> _AIM OF THE EXERCISE_
Here is the listing. Print it exactly.

> _RECORDS_

┌──

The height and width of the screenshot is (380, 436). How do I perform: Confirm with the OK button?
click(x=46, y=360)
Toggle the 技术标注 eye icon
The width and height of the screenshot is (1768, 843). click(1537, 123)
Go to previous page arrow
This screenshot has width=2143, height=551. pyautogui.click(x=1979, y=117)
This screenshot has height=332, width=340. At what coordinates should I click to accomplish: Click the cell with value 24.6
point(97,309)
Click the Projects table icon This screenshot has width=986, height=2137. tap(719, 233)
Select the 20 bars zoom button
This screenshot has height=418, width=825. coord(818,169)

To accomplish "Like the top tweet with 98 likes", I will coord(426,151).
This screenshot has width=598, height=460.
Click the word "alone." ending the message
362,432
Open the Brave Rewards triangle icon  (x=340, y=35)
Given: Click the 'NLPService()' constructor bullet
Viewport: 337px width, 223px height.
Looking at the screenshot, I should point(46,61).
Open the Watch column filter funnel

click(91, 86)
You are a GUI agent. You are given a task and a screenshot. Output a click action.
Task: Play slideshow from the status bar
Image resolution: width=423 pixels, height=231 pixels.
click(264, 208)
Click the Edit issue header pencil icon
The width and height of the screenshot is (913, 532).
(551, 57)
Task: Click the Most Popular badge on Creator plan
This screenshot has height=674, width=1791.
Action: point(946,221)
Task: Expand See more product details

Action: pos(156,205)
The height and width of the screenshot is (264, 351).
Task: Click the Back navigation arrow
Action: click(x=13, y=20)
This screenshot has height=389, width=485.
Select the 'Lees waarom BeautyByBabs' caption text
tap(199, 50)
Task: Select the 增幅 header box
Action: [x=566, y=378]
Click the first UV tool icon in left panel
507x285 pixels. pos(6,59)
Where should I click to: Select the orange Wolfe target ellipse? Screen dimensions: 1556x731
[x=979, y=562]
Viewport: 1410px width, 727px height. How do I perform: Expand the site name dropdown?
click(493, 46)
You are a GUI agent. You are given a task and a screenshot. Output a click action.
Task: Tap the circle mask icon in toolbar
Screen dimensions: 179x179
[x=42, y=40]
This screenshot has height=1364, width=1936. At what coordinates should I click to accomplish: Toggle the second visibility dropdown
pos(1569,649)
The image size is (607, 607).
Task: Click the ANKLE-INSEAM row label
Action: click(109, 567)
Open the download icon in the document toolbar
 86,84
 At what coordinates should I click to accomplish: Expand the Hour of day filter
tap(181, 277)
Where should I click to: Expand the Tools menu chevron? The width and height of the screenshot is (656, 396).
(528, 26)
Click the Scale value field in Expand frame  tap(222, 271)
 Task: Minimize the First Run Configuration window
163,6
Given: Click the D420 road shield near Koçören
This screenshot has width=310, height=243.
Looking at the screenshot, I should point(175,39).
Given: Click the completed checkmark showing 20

└──

> _RESPONSE TO THIS TASK_
The height and width of the screenshot is (380, 436). How do I perform: Confirm with the OK button?
click(x=46, y=360)
Toggle the 技术标注 eye icon
The width and height of the screenshot is (1768, 843). click(1537, 123)
Go to previous page arrow
This screenshot has width=2143, height=551. pyautogui.click(x=1979, y=117)
This screenshot has height=332, width=340. At what coordinates should I click to accomplish: Click the cell with value 24.6
point(97,309)
Click the Projects table icon This screenshot has width=986, height=2137. tap(719, 233)
Select the 20 bars zoom button
This screenshot has height=418, width=825. coord(818,169)

To accomplish "Like the top tweet with 98 likes", I will coord(426,151).
This screenshot has width=598, height=460.
Click the word "alone." ending the message
362,432
Open the Brave Rewards triangle icon  (x=340, y=35)
Given: Click the 'NLPService()' constructor bullet
Viewport: 337px width, 223px height.
Looking at the screenshot, I should point(46,61).
Open the Watch column filter funnel

click(91, 86)
You are a GUI agent. You are given a task and a screenshot. Output a click action.
Task: Play slideshow from the status bar
Image resolution: width=423 pixels, height=231 pixels.
click(264, 208)
Click the Edit issue header pencil icon
The width and height of the screenshot is (913, 532).
(551, 57)
Task: Click the Most Popular badge on Creator plan
This screenshot has height=674, width=1791.
Action: point(946,221)
Task: Expand See more product details

Action: pos(156,205)
The height and width of the screenshot is (264, 351).
Task: Click the Back navigation arrow
Action: click(x=13, y=20)
This screenshot has height=389, width=485.
Select the 'Lees waarom BeautyByBabs' caption text
tap(199, 50)
Task: Select the 增幅 header box
Action: [x=566, y=378]
Click the first UV tool icon in left panel
507x285 pixels. pos(6,59)
Where should I click to: Select the orange Wolfe target ellipse? Screen dimensions: 1556x731
[x=979, y=562]
Viewport: 1410px width, 727px height. How do I perform: Expand the site name dropdown?
click(493, 46)
You are a GUI agent. You are given a task and a screenshot. Output a click action.
Task: Tap the circle mask icon in toolbar
Screen dimensions: 179x179
[x=42, y=40]
This screenshot has height=1364, width=1936. At what coordinates should I click to accomplish: Toggle the second visibility dropdown
pos(1569,649)
The image size is (607, 607).
Task: Click the ANKLE-INSEAM row label
Action: click(109, 567)
Open the download icon in the document toolbar
 86,84
 At what coordinates should I click to accomplish: Expand the Hour of day filter
tap(181, 277)
Where should I click to: Expand the Tools menu chevron? The width and height of the screenshot is (656, 396).
(528, 26)
Click the Scale value field in Expand frame  tap(222, 271)
 Task: Minimize the First Run Configuration window
163,6
Given: Click the D420 road shield near Koçören
This screenshot has width=310, height=243.
Looking at the screenshot, I should point(175,39).
Given: Click the completed checkmark showing 20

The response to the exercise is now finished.